■ STUDY MATERIAL ■
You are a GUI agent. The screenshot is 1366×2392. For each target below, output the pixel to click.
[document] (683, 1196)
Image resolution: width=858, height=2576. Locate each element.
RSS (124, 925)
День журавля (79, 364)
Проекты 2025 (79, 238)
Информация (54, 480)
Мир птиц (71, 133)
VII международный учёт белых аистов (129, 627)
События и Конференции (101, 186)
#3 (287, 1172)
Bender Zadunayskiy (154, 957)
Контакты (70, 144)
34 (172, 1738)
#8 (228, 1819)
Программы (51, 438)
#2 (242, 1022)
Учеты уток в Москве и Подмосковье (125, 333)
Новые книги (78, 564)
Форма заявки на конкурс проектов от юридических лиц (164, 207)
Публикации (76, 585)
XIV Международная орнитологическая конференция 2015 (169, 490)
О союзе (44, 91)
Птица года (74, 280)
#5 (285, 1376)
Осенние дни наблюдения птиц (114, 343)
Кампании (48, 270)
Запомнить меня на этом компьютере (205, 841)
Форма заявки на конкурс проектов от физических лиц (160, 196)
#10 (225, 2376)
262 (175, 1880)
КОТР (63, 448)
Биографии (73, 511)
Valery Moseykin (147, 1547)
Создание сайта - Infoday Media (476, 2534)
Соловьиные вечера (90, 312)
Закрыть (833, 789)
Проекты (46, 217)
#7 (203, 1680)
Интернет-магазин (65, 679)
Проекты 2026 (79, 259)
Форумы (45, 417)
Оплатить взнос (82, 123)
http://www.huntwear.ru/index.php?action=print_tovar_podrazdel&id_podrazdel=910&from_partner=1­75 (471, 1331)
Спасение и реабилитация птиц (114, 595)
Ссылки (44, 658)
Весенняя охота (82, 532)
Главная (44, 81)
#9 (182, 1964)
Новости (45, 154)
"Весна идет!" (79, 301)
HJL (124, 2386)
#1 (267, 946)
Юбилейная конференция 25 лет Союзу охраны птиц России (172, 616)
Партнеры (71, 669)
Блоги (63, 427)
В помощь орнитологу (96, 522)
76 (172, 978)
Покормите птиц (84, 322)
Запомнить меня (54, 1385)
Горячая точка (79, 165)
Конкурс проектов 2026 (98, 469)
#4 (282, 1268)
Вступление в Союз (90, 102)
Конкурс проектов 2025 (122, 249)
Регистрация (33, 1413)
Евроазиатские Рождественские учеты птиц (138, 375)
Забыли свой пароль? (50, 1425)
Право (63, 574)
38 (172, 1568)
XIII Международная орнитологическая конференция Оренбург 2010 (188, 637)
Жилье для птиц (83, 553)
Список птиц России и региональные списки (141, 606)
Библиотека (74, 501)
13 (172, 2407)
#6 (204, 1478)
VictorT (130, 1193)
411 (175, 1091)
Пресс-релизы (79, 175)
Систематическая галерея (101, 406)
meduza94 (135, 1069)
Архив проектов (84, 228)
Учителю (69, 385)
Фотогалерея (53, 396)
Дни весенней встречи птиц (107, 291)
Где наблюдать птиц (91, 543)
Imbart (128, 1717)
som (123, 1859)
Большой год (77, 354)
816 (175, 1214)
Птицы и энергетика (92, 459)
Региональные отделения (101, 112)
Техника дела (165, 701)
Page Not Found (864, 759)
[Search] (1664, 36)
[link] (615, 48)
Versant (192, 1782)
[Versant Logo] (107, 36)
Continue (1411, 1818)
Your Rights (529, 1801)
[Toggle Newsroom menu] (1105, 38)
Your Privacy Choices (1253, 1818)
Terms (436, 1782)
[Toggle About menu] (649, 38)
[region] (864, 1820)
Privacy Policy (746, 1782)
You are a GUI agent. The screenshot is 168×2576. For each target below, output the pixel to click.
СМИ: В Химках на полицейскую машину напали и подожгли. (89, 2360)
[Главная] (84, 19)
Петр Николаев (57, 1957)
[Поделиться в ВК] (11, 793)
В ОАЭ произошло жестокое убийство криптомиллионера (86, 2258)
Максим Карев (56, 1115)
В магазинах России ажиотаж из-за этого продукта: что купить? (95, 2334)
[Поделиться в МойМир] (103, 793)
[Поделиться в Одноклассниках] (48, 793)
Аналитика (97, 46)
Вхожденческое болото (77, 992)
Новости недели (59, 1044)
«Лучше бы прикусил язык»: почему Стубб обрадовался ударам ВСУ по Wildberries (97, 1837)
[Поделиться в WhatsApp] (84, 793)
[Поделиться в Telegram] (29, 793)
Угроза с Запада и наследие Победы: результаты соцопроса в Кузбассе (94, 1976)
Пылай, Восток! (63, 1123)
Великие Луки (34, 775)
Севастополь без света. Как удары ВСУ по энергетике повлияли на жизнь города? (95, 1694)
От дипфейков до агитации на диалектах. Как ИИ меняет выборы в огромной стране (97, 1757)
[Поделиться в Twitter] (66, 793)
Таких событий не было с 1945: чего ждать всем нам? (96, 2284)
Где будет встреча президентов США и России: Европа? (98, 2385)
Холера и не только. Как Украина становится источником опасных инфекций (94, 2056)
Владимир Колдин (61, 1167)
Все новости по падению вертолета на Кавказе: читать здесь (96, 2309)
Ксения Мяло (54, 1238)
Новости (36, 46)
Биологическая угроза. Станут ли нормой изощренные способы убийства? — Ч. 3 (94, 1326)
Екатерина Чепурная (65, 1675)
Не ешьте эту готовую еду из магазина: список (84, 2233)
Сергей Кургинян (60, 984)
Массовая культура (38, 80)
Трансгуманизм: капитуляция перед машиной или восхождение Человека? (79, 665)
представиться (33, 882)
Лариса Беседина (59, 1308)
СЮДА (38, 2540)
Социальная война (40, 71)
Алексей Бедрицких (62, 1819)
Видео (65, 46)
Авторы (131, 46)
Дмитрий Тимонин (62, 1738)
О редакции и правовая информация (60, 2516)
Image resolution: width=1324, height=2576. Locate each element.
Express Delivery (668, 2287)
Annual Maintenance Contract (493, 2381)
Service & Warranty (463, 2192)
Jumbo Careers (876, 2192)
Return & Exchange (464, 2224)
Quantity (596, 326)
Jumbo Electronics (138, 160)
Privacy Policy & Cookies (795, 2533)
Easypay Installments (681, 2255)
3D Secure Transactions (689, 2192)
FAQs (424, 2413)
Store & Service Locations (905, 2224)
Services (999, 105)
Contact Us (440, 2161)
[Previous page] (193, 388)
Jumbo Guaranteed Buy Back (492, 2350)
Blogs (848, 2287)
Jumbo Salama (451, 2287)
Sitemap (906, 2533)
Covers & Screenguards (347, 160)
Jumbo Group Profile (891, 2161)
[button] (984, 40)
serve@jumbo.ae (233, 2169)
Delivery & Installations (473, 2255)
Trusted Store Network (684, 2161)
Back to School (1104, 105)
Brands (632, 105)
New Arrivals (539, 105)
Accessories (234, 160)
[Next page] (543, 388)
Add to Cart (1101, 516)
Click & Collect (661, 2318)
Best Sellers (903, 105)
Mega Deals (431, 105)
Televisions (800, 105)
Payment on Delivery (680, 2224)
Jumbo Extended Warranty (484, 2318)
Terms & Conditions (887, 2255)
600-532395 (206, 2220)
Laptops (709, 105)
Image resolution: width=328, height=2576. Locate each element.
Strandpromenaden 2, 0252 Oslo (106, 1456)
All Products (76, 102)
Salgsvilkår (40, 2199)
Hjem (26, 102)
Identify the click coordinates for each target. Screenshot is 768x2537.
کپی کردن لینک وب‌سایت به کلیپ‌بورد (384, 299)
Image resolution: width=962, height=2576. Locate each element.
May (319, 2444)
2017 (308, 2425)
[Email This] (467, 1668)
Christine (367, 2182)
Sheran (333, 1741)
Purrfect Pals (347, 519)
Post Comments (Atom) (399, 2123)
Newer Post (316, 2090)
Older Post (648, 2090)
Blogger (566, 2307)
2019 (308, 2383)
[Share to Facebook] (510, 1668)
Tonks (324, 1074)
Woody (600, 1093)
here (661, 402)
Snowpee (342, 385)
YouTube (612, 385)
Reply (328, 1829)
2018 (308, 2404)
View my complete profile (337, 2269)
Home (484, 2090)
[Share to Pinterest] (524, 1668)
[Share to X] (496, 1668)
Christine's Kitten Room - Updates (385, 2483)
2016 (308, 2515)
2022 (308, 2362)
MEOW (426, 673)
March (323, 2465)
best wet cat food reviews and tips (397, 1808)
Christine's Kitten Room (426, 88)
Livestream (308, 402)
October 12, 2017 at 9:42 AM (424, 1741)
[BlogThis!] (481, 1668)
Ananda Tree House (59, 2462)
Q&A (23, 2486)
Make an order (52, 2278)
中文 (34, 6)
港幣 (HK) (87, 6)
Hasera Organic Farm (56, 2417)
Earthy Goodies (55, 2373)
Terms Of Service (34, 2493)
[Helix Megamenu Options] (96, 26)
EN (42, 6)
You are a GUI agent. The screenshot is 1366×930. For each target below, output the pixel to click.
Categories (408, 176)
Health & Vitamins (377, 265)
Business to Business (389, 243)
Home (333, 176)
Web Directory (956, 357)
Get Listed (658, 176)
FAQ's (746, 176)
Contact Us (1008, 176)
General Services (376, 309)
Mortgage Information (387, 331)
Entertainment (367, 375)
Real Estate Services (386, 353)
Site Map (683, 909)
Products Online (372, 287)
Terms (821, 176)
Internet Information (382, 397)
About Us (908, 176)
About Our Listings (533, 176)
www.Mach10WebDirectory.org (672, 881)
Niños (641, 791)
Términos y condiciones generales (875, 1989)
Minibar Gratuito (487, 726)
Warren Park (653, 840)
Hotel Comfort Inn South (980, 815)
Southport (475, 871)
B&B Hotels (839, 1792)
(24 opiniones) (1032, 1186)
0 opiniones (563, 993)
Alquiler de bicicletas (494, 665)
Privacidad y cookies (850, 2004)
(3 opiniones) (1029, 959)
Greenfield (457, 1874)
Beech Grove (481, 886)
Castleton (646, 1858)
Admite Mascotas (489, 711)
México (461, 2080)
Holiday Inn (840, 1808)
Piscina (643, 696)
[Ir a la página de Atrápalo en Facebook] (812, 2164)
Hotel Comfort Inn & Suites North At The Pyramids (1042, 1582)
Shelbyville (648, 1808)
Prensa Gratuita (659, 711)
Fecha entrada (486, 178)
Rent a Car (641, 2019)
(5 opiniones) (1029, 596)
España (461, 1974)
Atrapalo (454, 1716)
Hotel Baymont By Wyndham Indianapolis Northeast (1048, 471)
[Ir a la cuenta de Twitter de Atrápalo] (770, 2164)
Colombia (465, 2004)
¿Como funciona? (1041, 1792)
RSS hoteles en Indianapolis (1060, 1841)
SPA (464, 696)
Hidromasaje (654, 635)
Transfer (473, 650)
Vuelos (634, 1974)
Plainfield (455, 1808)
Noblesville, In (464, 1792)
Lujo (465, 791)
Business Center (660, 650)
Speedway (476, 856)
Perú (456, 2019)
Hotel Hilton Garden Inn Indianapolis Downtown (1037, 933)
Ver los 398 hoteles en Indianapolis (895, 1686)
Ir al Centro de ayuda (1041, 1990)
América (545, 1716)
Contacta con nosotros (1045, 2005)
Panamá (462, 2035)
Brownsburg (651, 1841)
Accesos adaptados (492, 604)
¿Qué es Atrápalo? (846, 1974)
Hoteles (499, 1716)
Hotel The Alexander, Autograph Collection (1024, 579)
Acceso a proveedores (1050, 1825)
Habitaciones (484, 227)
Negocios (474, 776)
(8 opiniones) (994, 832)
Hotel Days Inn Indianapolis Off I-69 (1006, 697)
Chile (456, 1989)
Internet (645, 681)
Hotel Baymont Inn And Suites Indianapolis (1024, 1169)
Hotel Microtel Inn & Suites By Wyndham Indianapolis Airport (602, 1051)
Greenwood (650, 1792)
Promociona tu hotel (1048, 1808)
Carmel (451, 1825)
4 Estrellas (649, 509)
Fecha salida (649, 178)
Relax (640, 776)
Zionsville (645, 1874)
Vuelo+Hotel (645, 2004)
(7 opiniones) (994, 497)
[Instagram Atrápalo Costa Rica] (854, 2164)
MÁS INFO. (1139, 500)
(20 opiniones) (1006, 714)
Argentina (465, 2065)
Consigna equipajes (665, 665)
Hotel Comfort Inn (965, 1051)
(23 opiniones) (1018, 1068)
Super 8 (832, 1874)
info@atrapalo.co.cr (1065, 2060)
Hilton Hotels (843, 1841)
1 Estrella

■ EXERCISE DESCRIPTION ■
Find the lines above that include the string "Christine" and copy them.

■ ANSWER FOR THIS EXERCISE ■
Christine (367, 2182)
Christine's Kitten Room - Updates (385, 2483)
Christine's Kitten Room (426, 88)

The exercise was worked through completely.